Beide Analyseschulen lassen sich auch verbinden. Das CAN-SLIM-Raster prüft Gewinnkennzahlen und Chartbild in einem festen Ablauf und verlangt, dass beide Seiten gleichzeitig stimmen.
Professionelle Analysten und Portfolio-Manager arbeiten überwiegend mit diesem Ansatz. Der typische Workflow beginnt beim Unternehmen selbst, geht über die Finanzen und endet bei der Bewertung. Die Bewertung kommt bewusst ganz zum Schluss, damit der aktuelle Aktienkurs die vorherige Analyse nicht verzerrt.
Analystenschätzungen und Bilanzkennzahlen gebündelt an einer Stelle liefert unter anderem MarketScreener, dessen Datenbasis und Kosten wir ausführlich geprüft haben.
Qualitative und quantitative Analyse
Ob Top-Down oder Bottom-Up, beide Ansätze nutzen dieselben zwei Datenarten. Die quantitative Analyse arbeitet mit Zahlen aus Finanzberichten. KGV, Eigenkapitalquote, Cashflow: alles objektiv berechenbar, alles vergleichbar zwischen Unternehmen.
Die qualitative Analyse geht an Faktoren heran, die in keiner Bilanz auftauchen. Wie stark ist das Geschäftsmodell? Besitzt das Unternehmen einen echten Wettbewerbsvorteil (im Englischen “Economic Moat”, also Burggraben, zum Beispiel durch Patente, Netzwerkeffekte oder Markenmacht)? Wie kompetent agiert das Management? Erst wenn du quantitative und qualitative Seite zusammenbringst, entsteht ein fundiertes Urteil.
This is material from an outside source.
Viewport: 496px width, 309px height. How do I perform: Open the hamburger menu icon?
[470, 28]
Bilanz, GuV und Cashflow-Statement
Jedes börsennotierte Unternehmen muss drei Finanzberichte veröffentlichen, und aus genau diesen drei Quellen stammen die wichtigsten Kennzahlen. Die Bilanz erfasst Vermögenswerte und Schulden zu einem Stichtag. Sie liefert die Basis für das KBV (Kurs-Buchwert-Verhältnis) und die Eigenkapitalquote.
Die Gewinn-und-Verlust-Rechnung (GuV) stellt Umsätze den Kosten gegenüber und zeigt, ob ein Unternehmen profitabel wirtschaftet. Daraus leiten sich KGV (Kurs-Gewinn-Verhältnis), KUV (Kurs-Umsatz-Verhältnis) und EBIT-Marge ab.
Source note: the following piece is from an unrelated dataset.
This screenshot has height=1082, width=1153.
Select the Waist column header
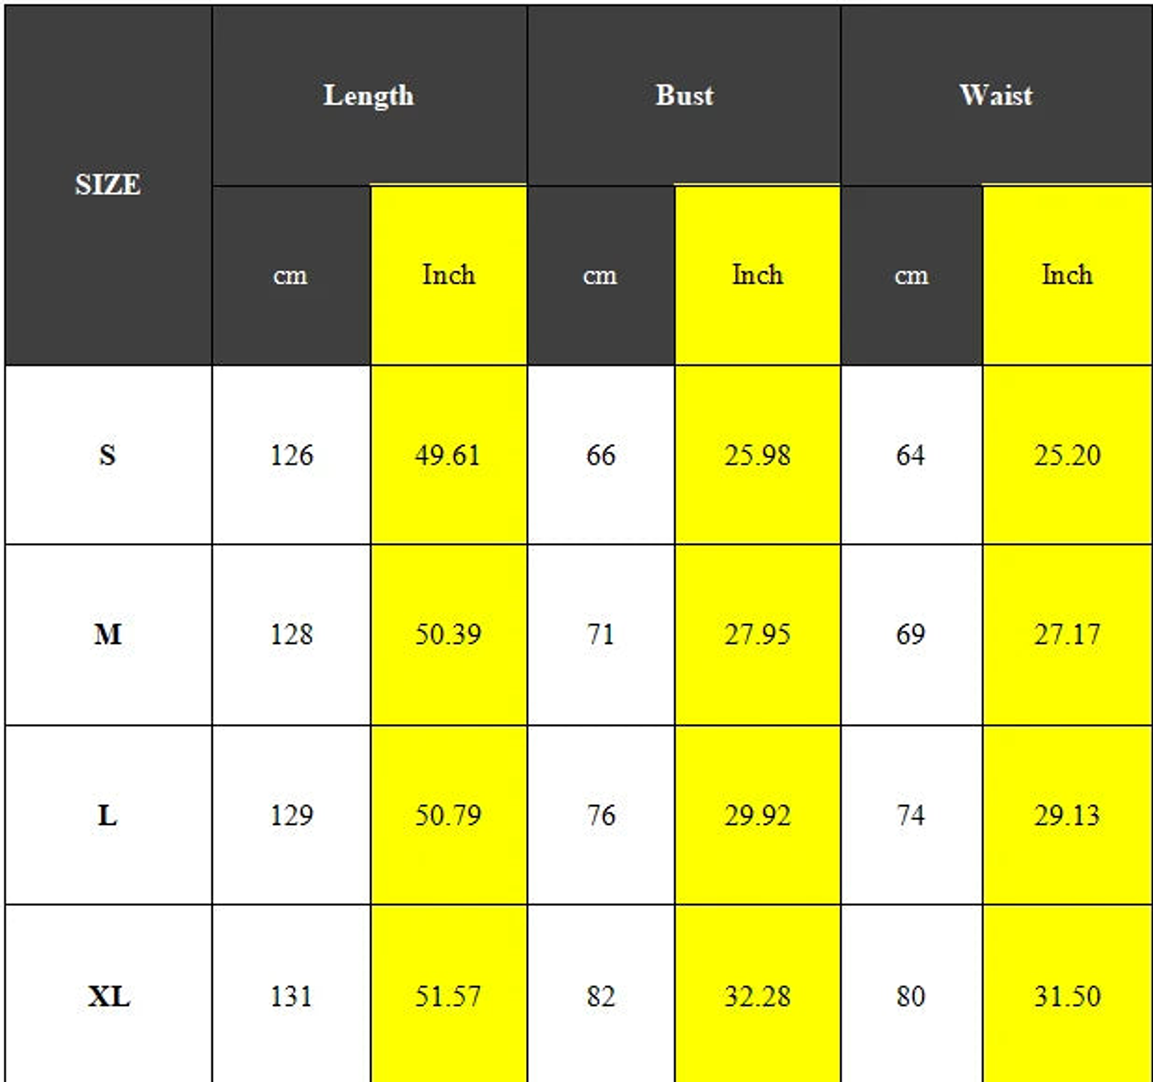click(x=996, y=96)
Am aufschlussreichsten ist oft die Kapitalflussrechnung (Cashflow-Statement), weil sie die tatsächlichen Geldströme abbildet. Anders als den bilanziellen Gewinn kann man den Cashflow kaum durch buchhalterische Gestaltung verzerren. Deshalb vertrauen viele Analysten dem KCV (Kurs-Cashflow-Verhältnis) mehr als dem KGV.
Die wichtigsten Kennzahlen der Fundamentalanalyse
Kennzahlen machen Unternehmen vergleichbar. Aber keine einzelne Kennzahl reicht für eine Entscheidung. Erst im Zusammenspiel und im Branchenvergleich wird das Bild aussagekräftig.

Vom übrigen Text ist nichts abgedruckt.